(469f) Nonlinear Mpc Using Multi-Parametric Nonlinear Programming Solutions

Any nonlinear model predictive control (NMPC) problem can be restated as a multi-parametric nonlinear programming (mpNLP) problem by discretizing the dynamic states and identifying the initial values of those states as parameters. Of course, such a process can also be applied to the standard model predictive control problem, and has been by Tøndel, Johansen and Bemporad.¹ In both of these cases, successful solution of the parametric programming problem results in the MPC problem being solved offline for any possible initial state, thereby reducing the online calculations to simple tasks like table look-up and interpolation.

While the main gain for implementing standard MPC in this way is that it allows MPC to be applied to faster processes, the potential gains for NMPC are more profound. Besides computational burden being a much bigger hurdle for NMPC, NMPC is also hindered by the fact that nonlinear programming algorithms give no guarantee of finding a globally optimal solution. While no such guarantee exists for mpNLP either, mpNLP has a much better chance at identifying the global optimum for a given value of the parameters if the algorithm used is inherently exploratory (like the algorithm used in this work).

Parametric optimization problems are distinguished from their standard counterparts by the fact that some set of model parameters, which are held constant in the standard problem, are assumed to be uncertain or variable in the parametric problem. The parametric optimization task is then to calculate the optimal solution for all relevant values of the parameters. In mpNLP we have the result that, using an active set strategy and a regularity assumption, this problem can be transformed into a set of under-determined nonlinear equations which implicitly define a manifold of dimension equal to the number of parameters. Thus, one parameter problems yield paths of solution points, two parameter problems yield surfaces, etc. Also, predictor-corrector type algorithms may be applied to approximate these manifolds.² Note that such algorithms scale exponentially with the number of parameters but polynomially with the total number of variables.

In this work we propose applying mpNLP to the problem of NMPC. We show that an acceptable solution of the mpNLP problem (as mentioned above, this is the NMPC problem with all dynamic equations discretized and the initial values of the state variables identified as parameters) reduces the online tasks of NMPC to look-up and interpolation, and that full solution of the problem would result in globally, rather than locally, optimal control moves. We also demonstrate this technique by applying the mpNLP algorithm POPAK^3,4 to the NMPC example given in Martinsen et al., 2004⁵.

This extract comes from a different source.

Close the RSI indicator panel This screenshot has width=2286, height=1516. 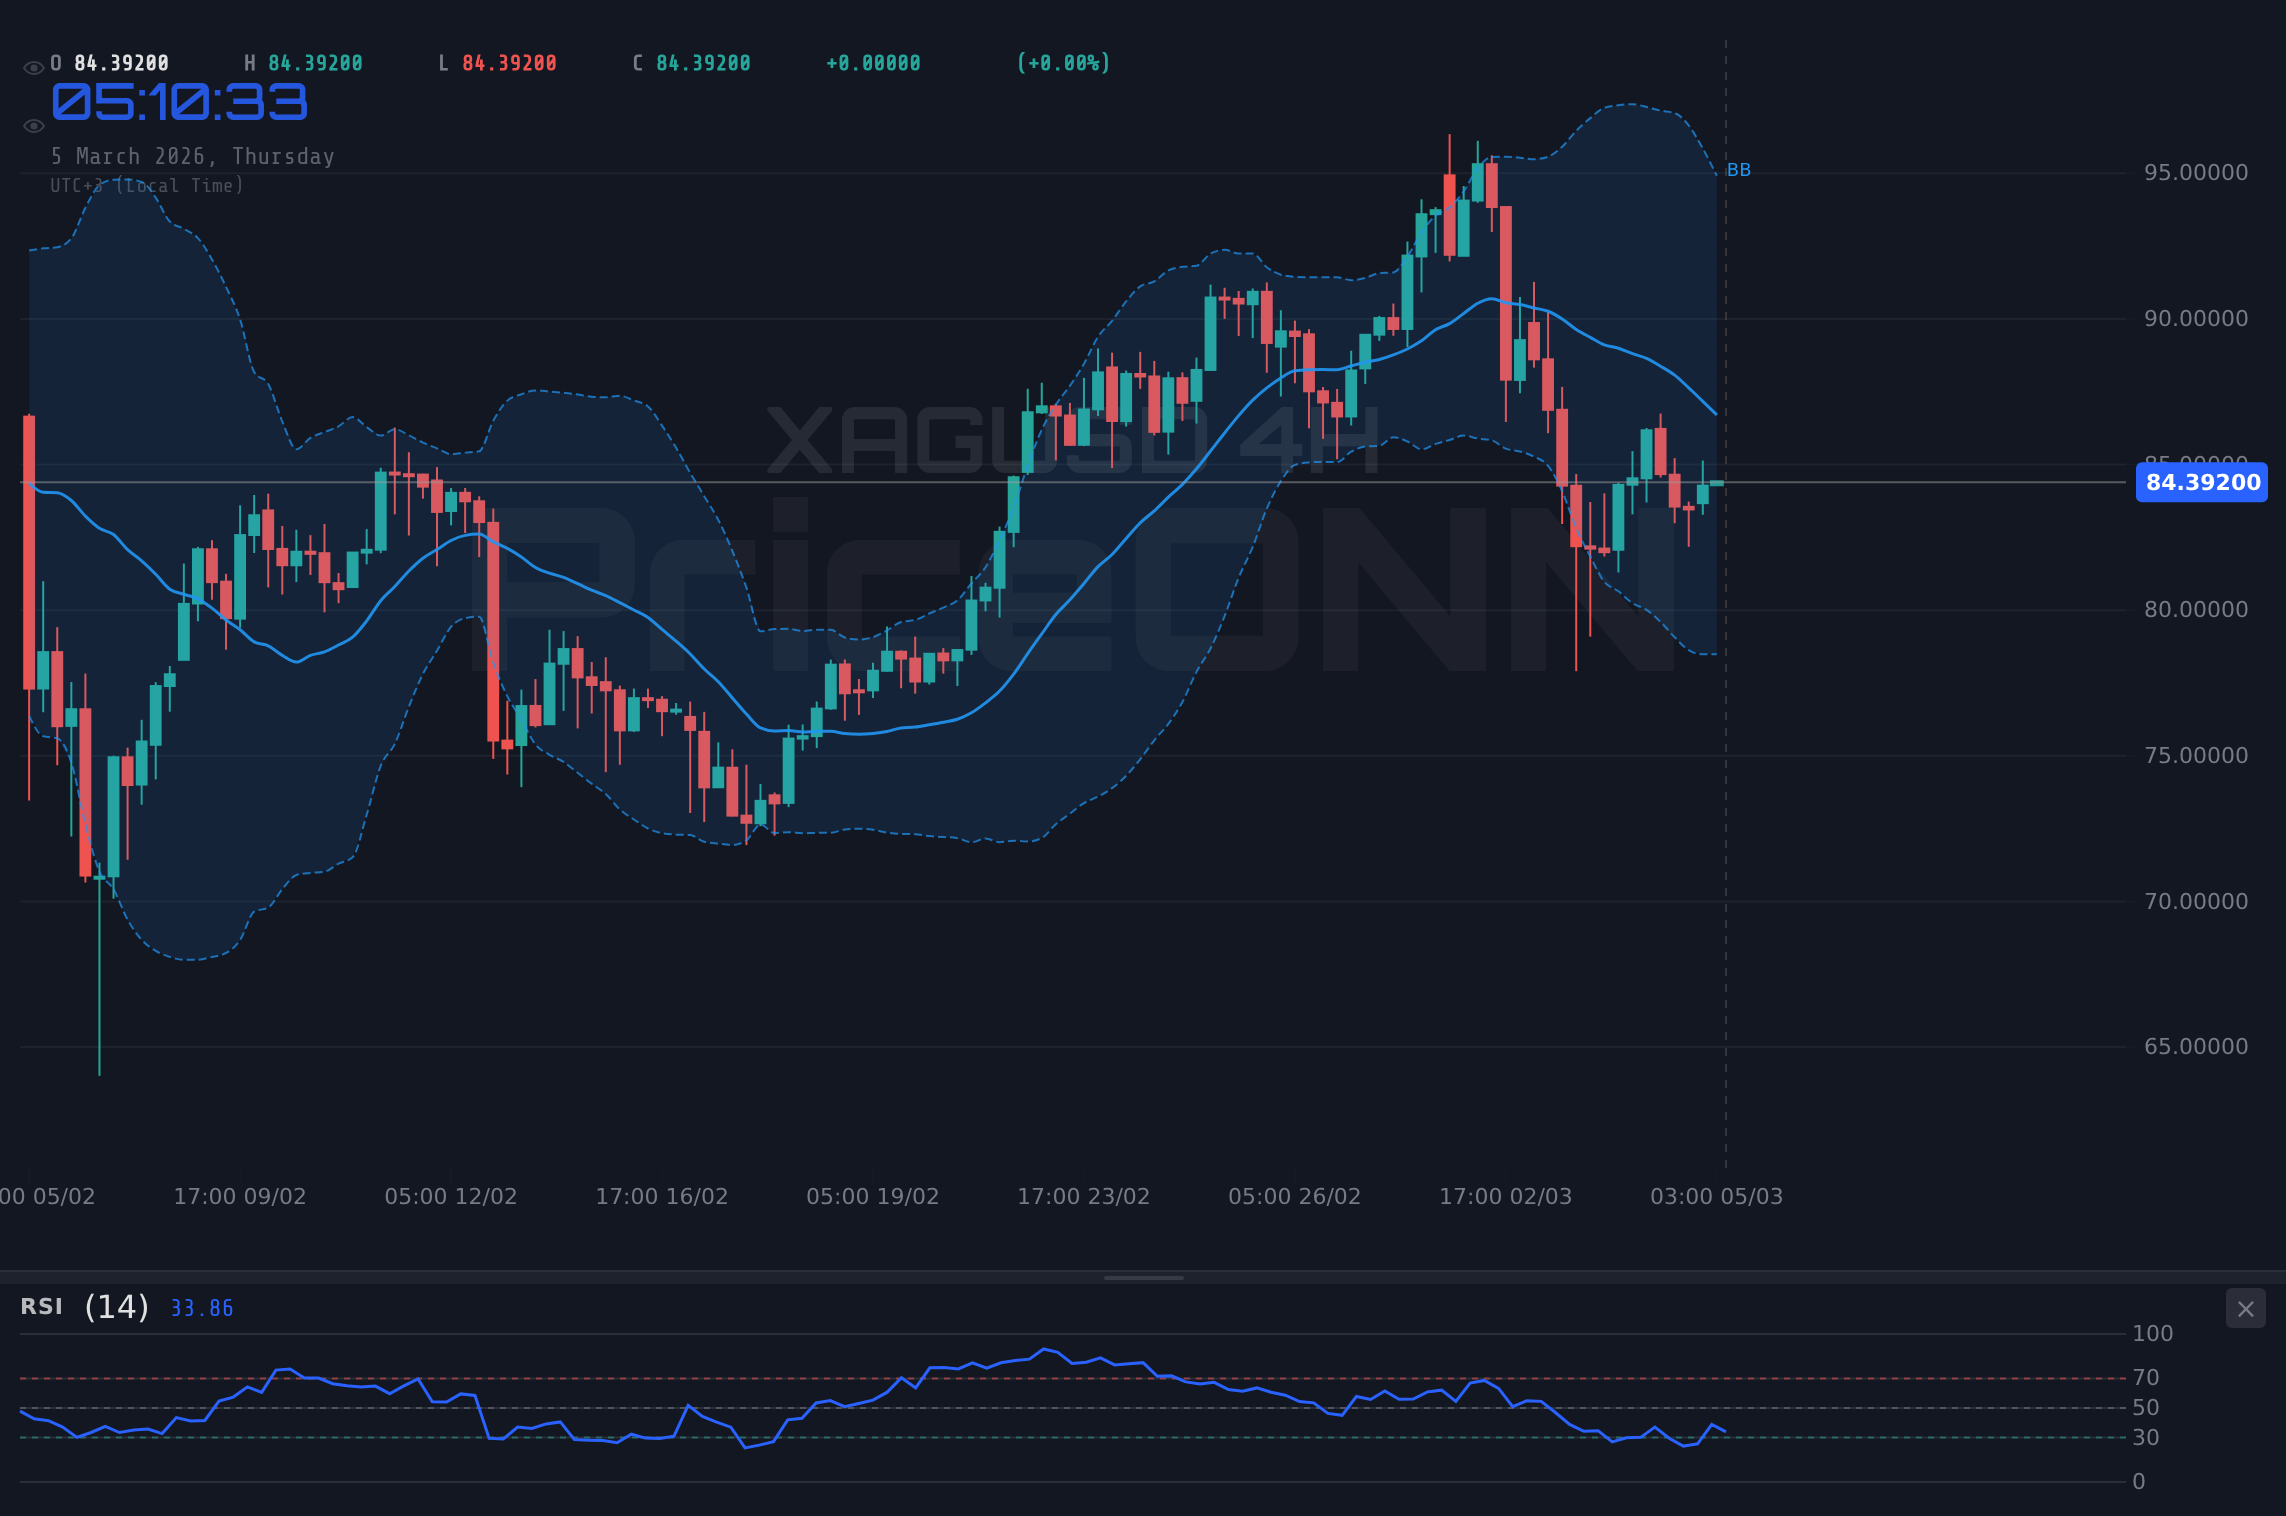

Thus it is shown that mpNLP may be used to implement NMPC for problems with a small number of dynamic states (on the order of 10 or fewer), but few other restrictions. (Since mpNLP is polynomial time with respect to all variables other than the parameters/initial states, and the bulk of the calculation is done offline, there are no hard limits on things like horizon lengths, number of control variables and constraints. Also, since mpNLP algorithms have a much better chance of finding global optimums than an NMPC algorithm whose optimization step is done online, non-convexity is less of an issue when NMPC is implemented in this manner.)

¹P. Tøndel, T. A. Johansen and A. Bemporad. An algorithm for multi-parametric quadratic programming and explicit MPC solutions. Automatica, 39:489-497, 2003. ²M. L. Brodzik. Numerical approximation of manifolds and applications. PhD Thesis, University of Pittsburgh, 1996. ³E. T. Hale. and S. Joe Qin. Multi-parametric nonlinear programming and the evaluation of implicit optimization model adequacy. In Proceedings of the 7th International Symposium on the Dynamics and Control of Process Systems, Cambridge, MA, July 5-8, 2004. ⁴E. T. Hale. Numerical Methods for d-Parametric Nonlinear Programming with Chemical Process Control and Optimization Applications. PhD thesis, University of Texas at Austin, 2005. ⁵F. Martinsen, L.T. Biegler and B. A. Foss. A new optimization algorithm with application to nonlinear MPC. J. Process Control, 14:853-865, 2004.